Dan Cohen of GearDiary published a clarification to his claim that Kindle titles downloads are limited in the form of An Open Letter To Amazon’s Jeff Bezos. He explains that he was told by an Amazon employee there is not a limit on the number of downloads of a title, the limit is on the number of devices to which any title can be downloaded.
Given that Amazon will only sell a two-year service agreement on Kindle, we can assume that they expect the device to have two years of useful life. You’d use five different Kindle devices over the course of a decade, which means you may find you can’t download an e-book from your library in the foreseeable future.
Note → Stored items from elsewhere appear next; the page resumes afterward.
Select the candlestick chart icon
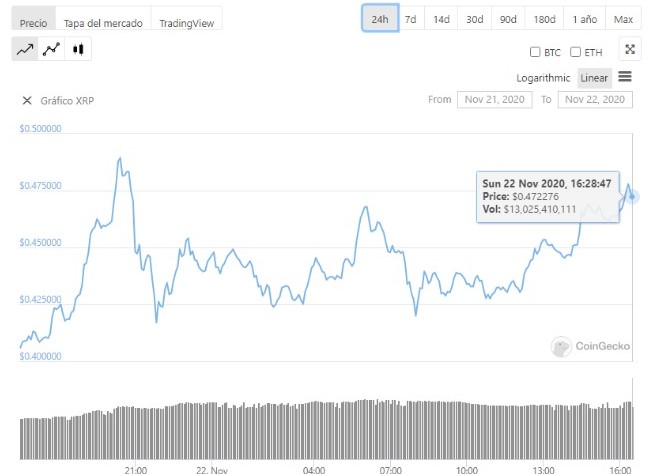The height and width of the screenshot is (474, 649). point(78,49)
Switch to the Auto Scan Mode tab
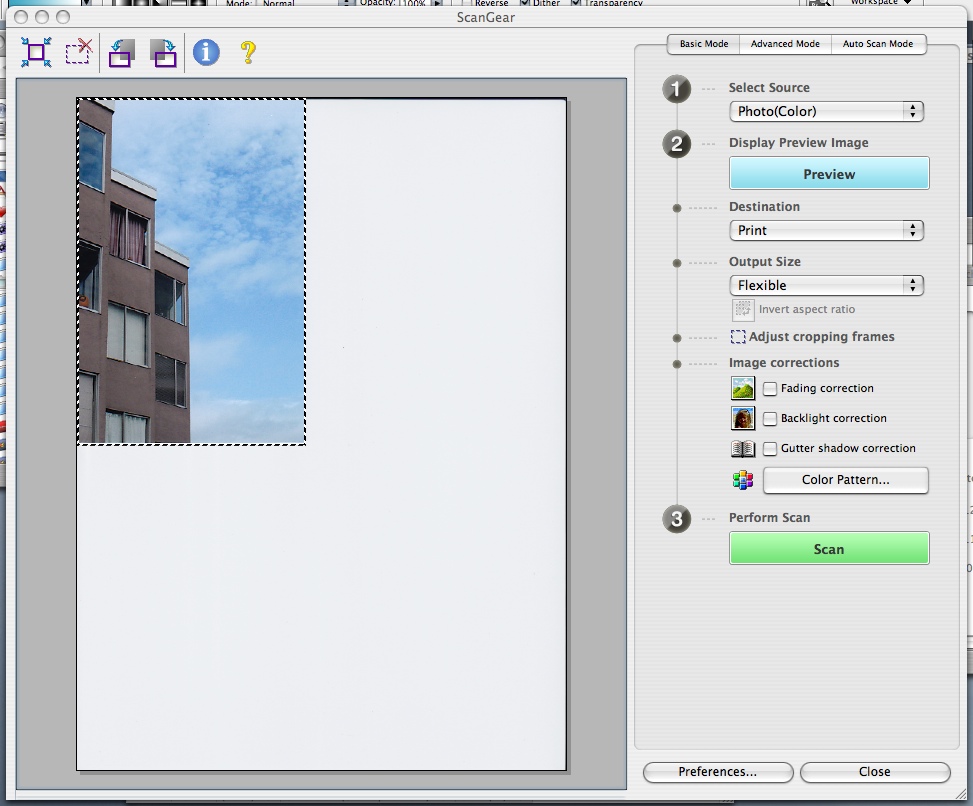Viewport: 973px width, 806px height. tap(877, 44)
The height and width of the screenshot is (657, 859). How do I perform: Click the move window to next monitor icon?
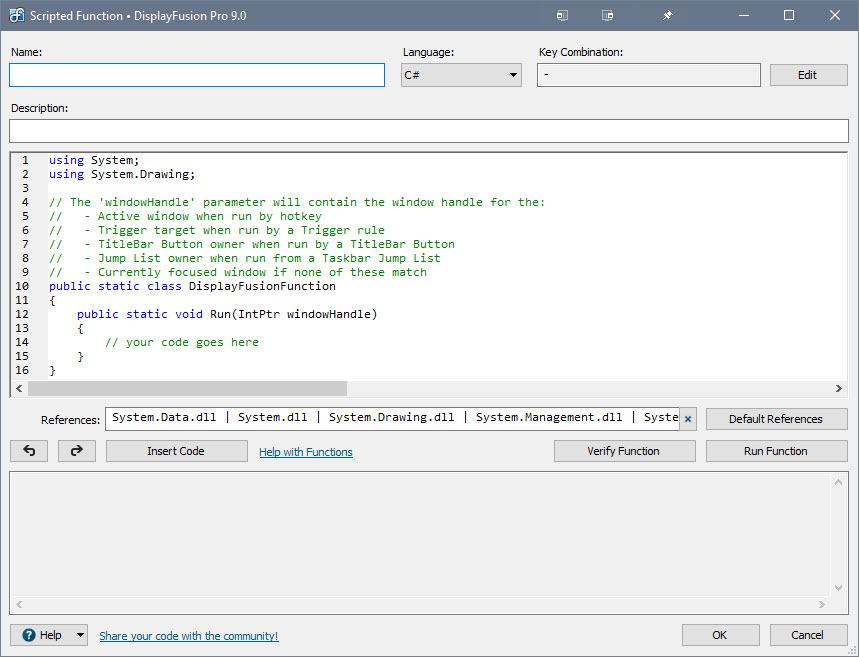coord(563,16)
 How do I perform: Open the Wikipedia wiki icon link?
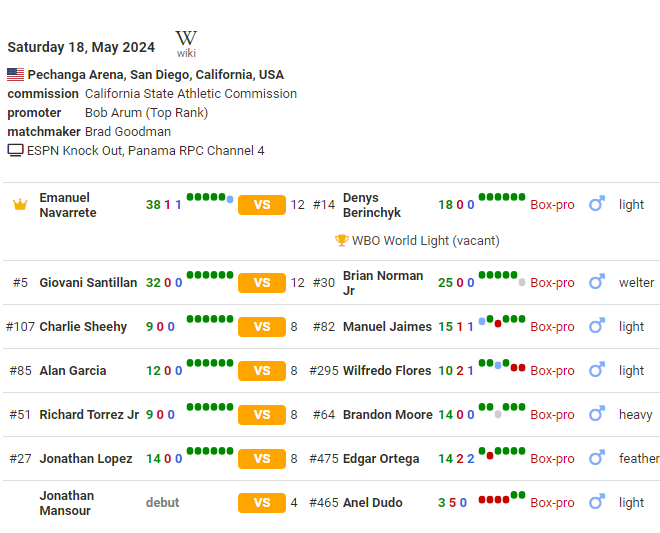coord(186,43)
Or if you expect to buy more than one Kindle per household and share books, it’s also likely that you’ll exceed the number of devices allowed per title sometime.
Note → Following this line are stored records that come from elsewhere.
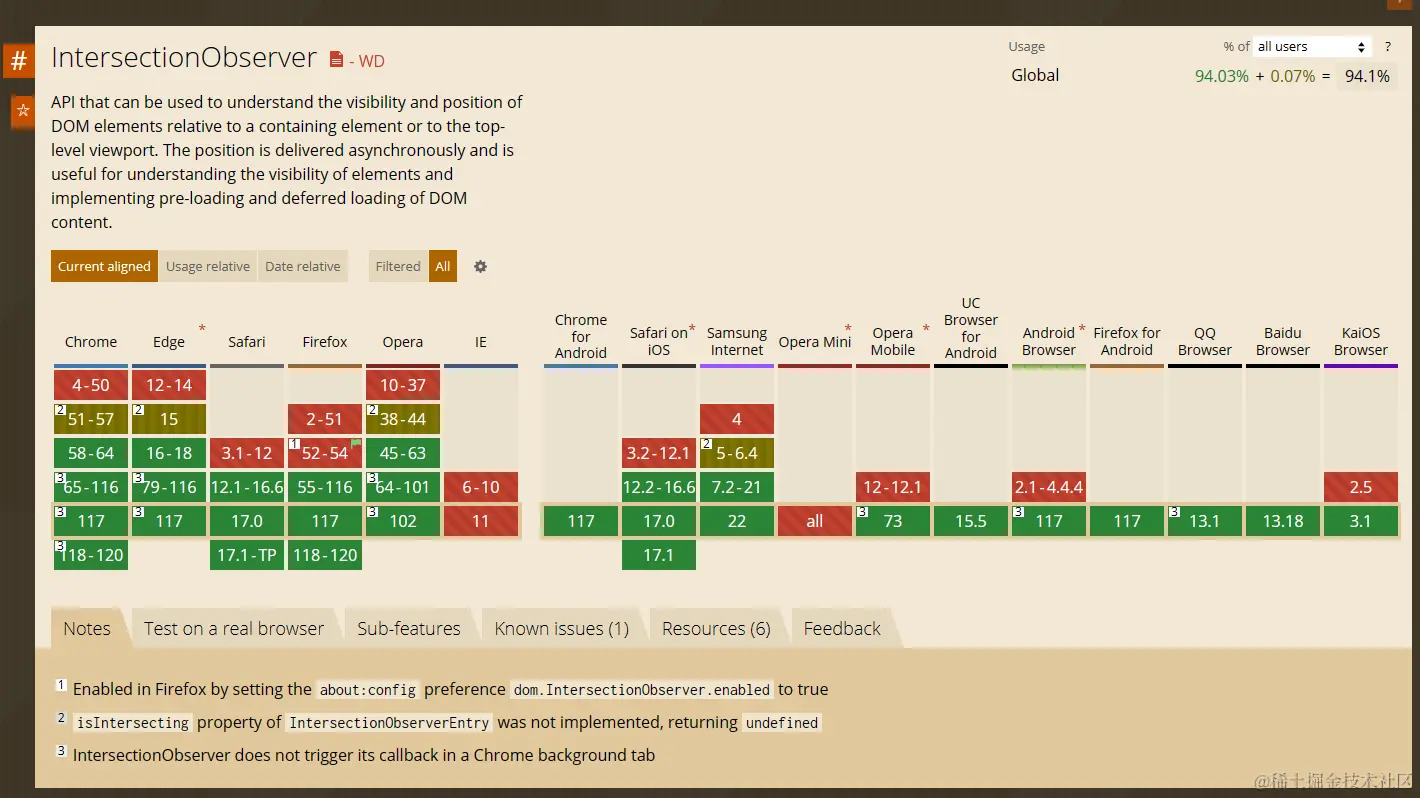Switch to Date relative view
Image resolution: width=1420 pixels, height=798 pixels.
(x=303, y=266)
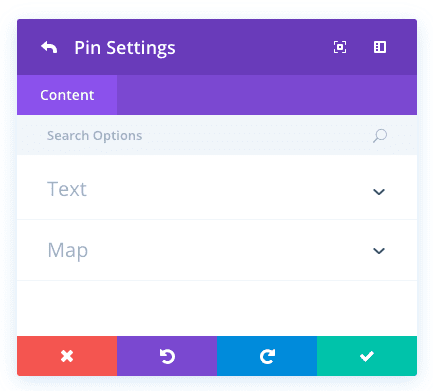
Task: Snap modal to sidebar using columns icon
Action: click(380, 47)
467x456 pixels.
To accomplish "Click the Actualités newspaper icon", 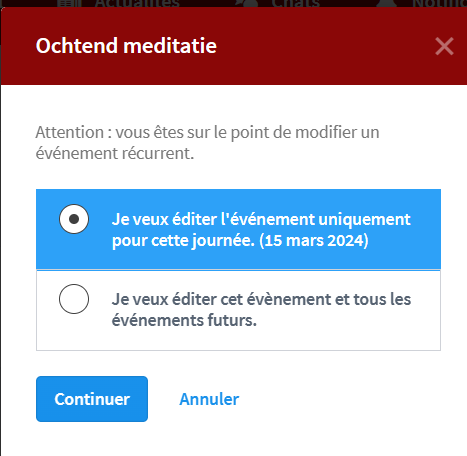I will tap(69, 3).
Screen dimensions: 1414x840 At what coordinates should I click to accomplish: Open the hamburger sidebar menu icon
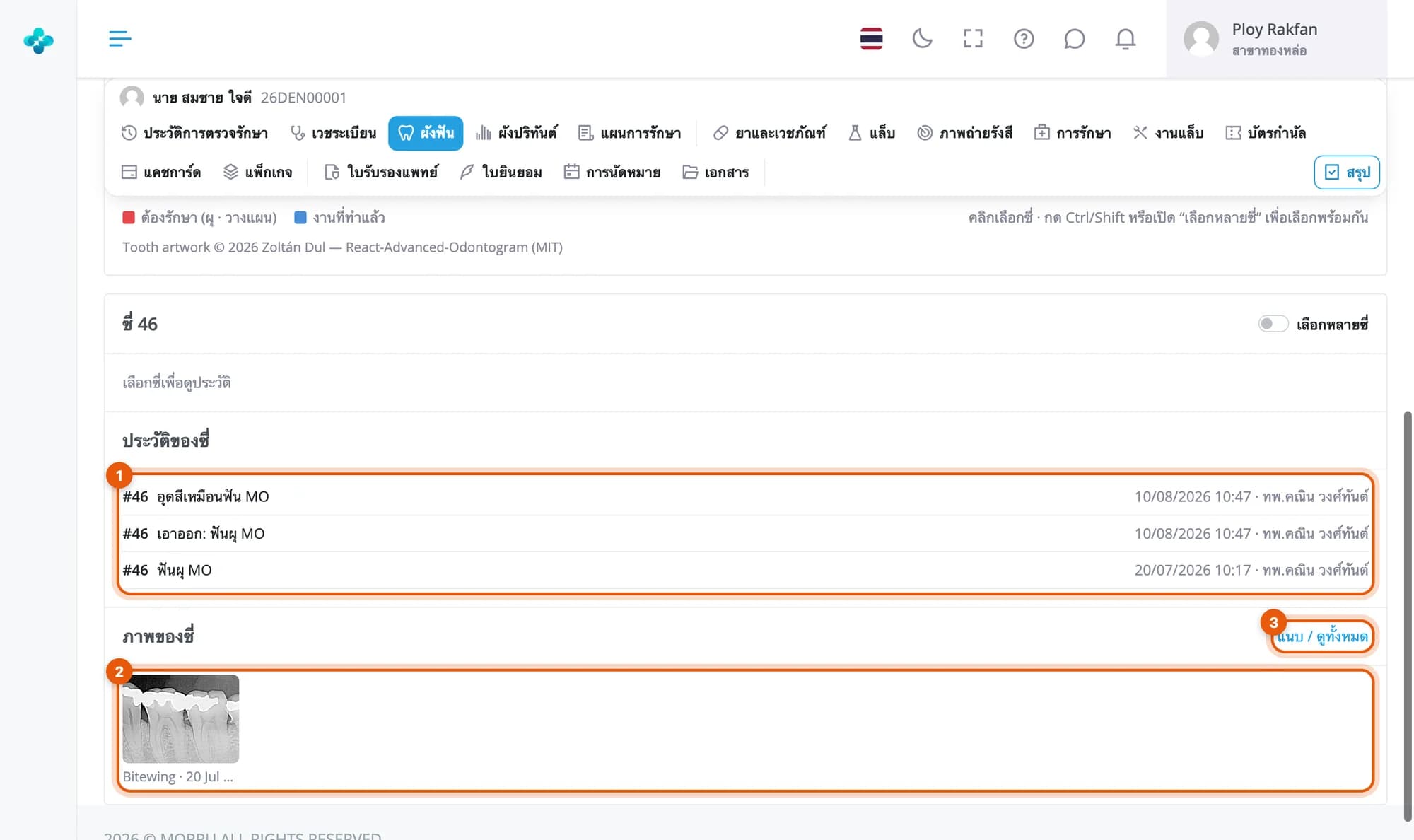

Amazon simply needs to do one of two things to make this right, probably both:
- Follow Apple’s lead with iTunes activations and allow the customer to reset the number of active Kindles on an account to zero devices up to once a year.
- Raise the number of Kindles allowed per title to a large enough number to avoid having a user ever reach the limit.
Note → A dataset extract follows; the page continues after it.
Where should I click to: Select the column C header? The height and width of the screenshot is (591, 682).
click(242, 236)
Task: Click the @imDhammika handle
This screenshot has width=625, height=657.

Raising the device limit will not encourage piracy, because account management is sufficiently complex that one user could never efficiently share titles with large numbers of people.
One family, including multiple generations, should be able to share a library. A devoted reader who happens to have a Kindle 1, Kindle for iPhone and multiple family members sharing a Kindle library should never run into a “limit exceeded” message. If families can’t share books, e-books are doomed to obscurity, as the libraries in many homes are full of titles passed along from generation to generation.
UPDATE: Let’s be sure we all understand the issue. The question is whether there are any limits on downloads of a book purchased from the Kindle store. The Amazon terms of service for Kindle do not mention “simultaneous device” limits. It does say:
Use of Digital Content. Upon your payment of the applicable fees set by Amazon, Amazon grants you the non-exclusive right to keep a permanent copy of the applicable Digital Content and to view, use, and display such Digital Content an unlimited number of times, solely on the Device or as authorized by Amazon as part of the Service and solely for your personal, non-commercial use. Digital Content will be deemed licensed to you by Amazon under this Agreement unless otherwise expressly provided by Amazon.
There’s no mention of limits and, if read literally, could be interpreted as limiting the use to one device, which is clearly not the policy. According to Amazon’s Kindle DX FAQ page, which does not qualify the number in any way, in terms of total downloads or number of simultaneous devices:
Can I read content on multiple Kindle devices? What about my iPhone?
Our Whispersync technology allows you to seamlessly switch back and forth between your Kindle devices and iPhone while keeping your reading location synchronized–now you can read a few pages on your iPhone or Kindle and pick right up where you left off on your Kindle DX.